## [Required action]
Only the lines below from the one with "Screen dimensions: 880x561" through the one with "the metro station" are to be written out, exactly and without any images.

Material shown START

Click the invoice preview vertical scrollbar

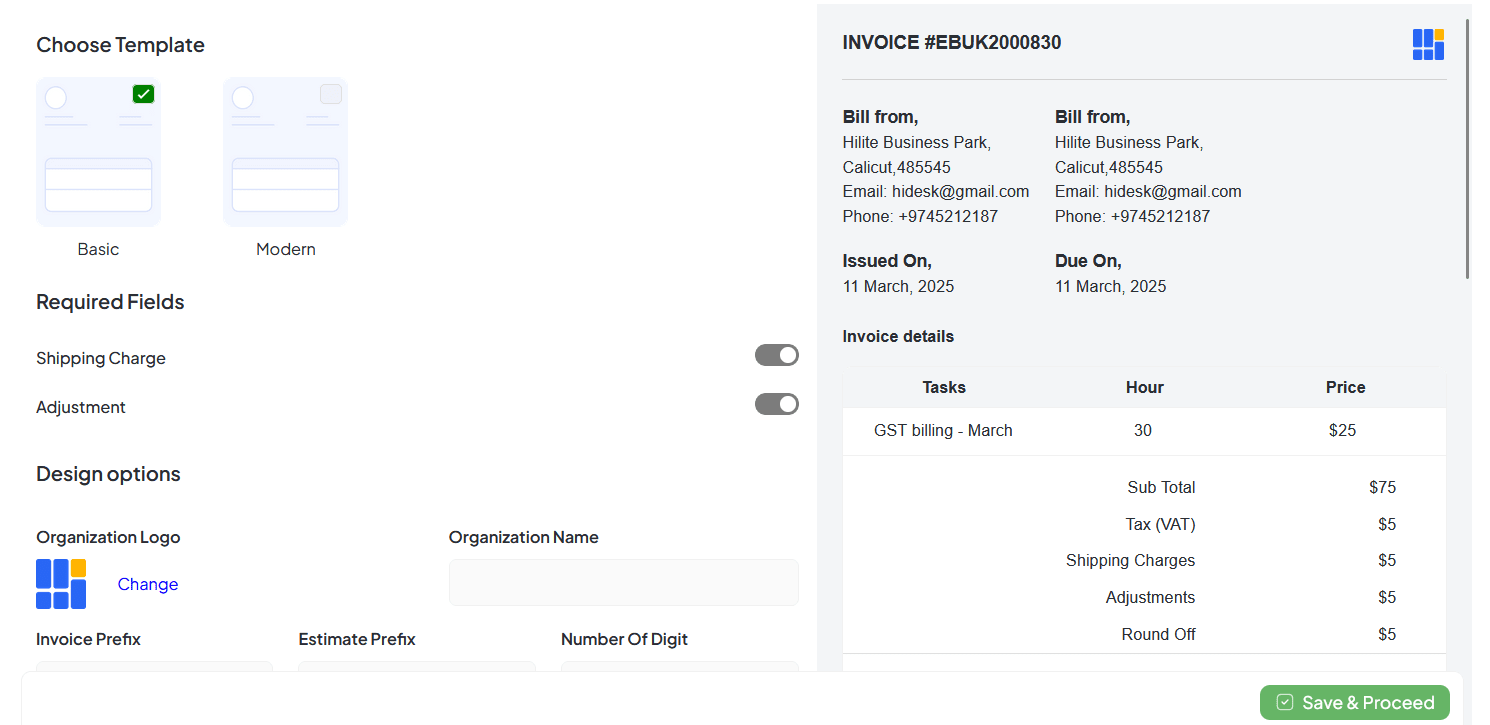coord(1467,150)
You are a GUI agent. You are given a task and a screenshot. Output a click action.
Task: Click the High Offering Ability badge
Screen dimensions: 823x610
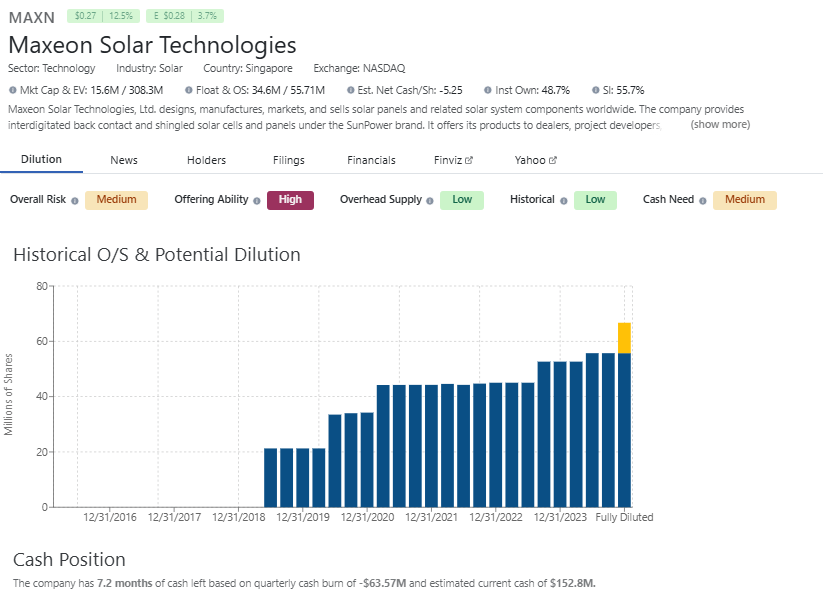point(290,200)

Material shown END
Material shown START

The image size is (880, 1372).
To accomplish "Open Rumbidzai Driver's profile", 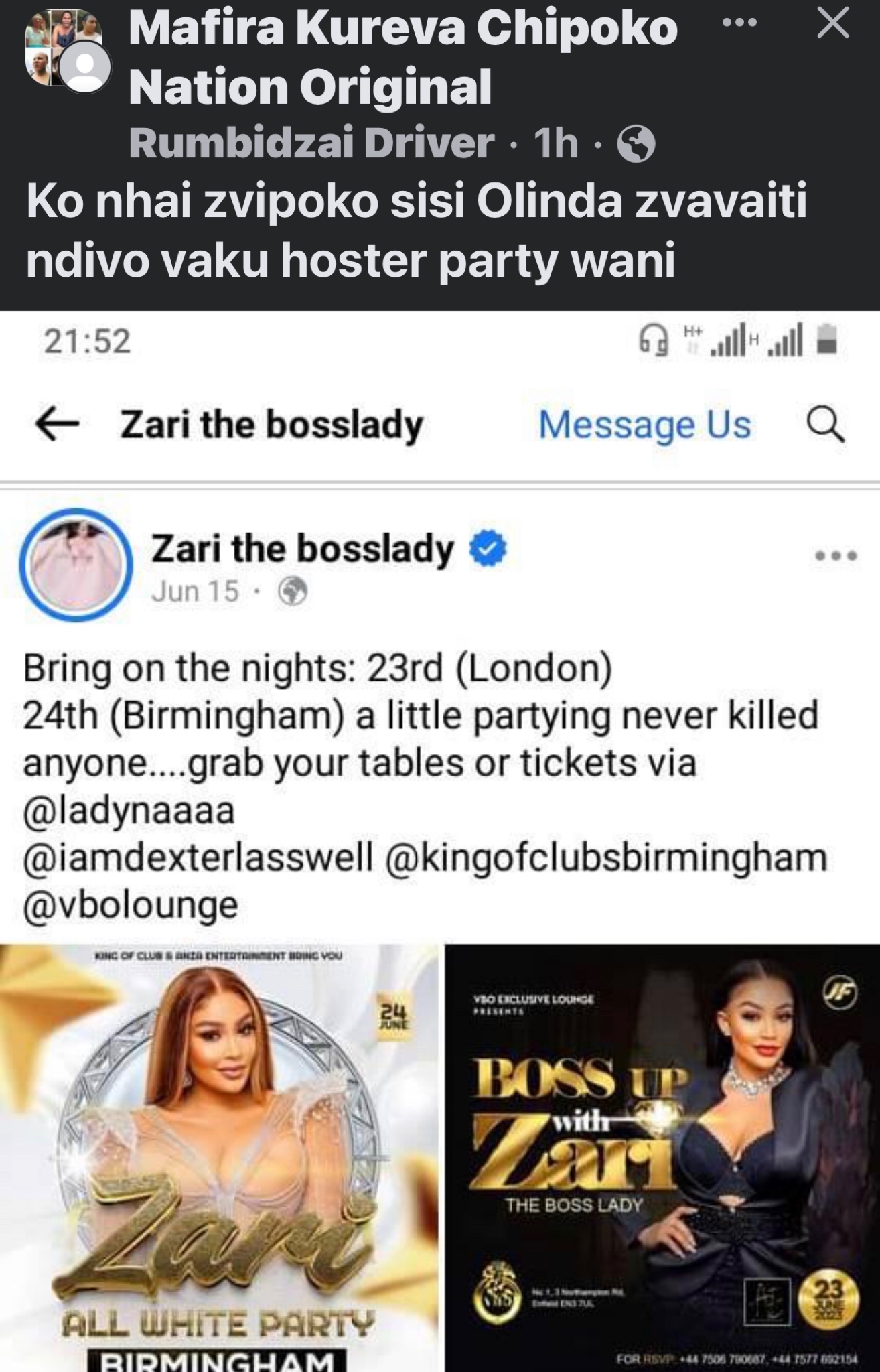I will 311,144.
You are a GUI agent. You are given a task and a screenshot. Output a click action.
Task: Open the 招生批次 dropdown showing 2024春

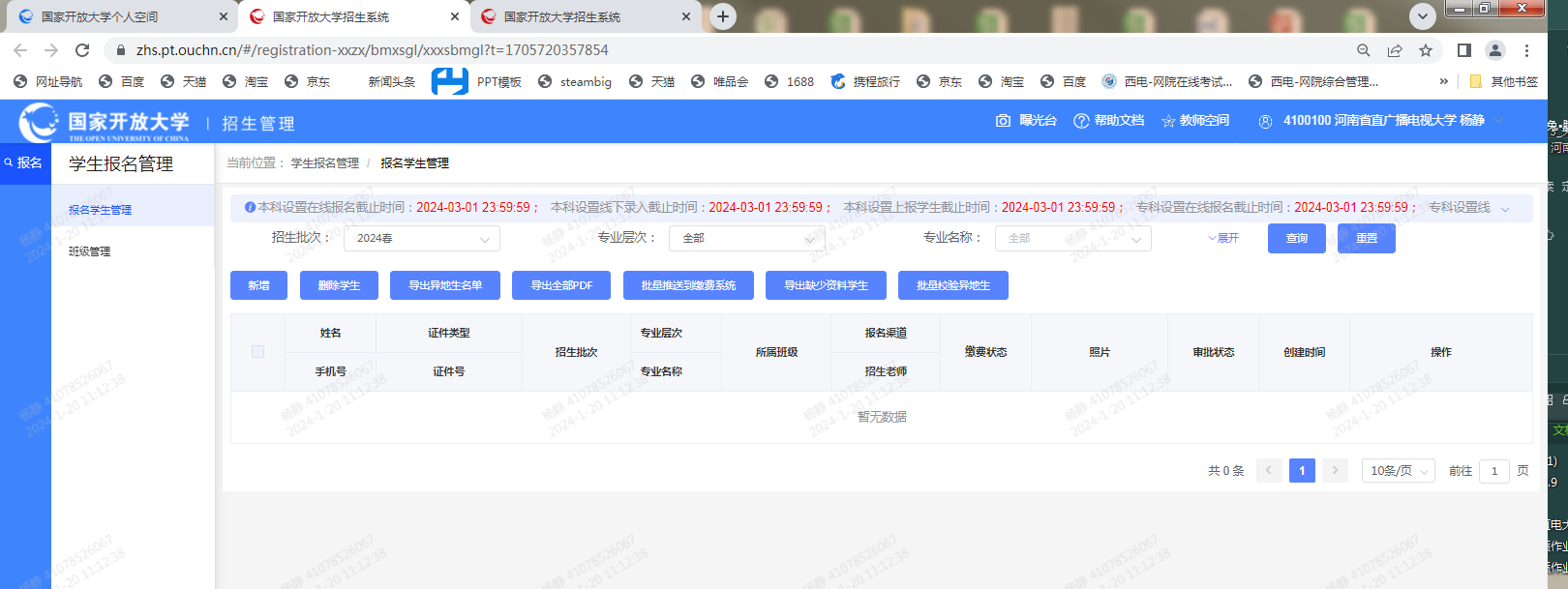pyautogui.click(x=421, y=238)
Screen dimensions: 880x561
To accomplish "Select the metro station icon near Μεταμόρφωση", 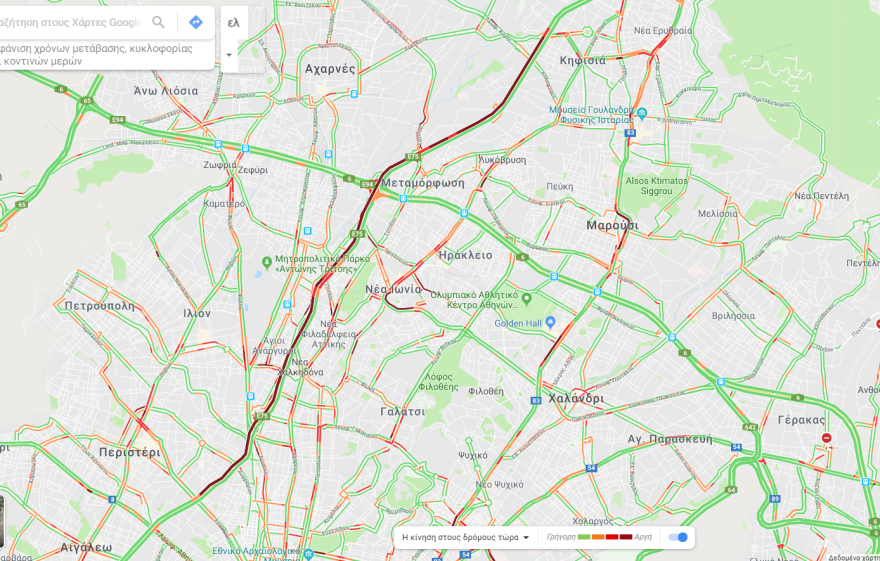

Material shown END

## [Answer box]
Screen dimensions: 880x561
To accomplish "Select the metro station icon near Μεταμόρφωση", 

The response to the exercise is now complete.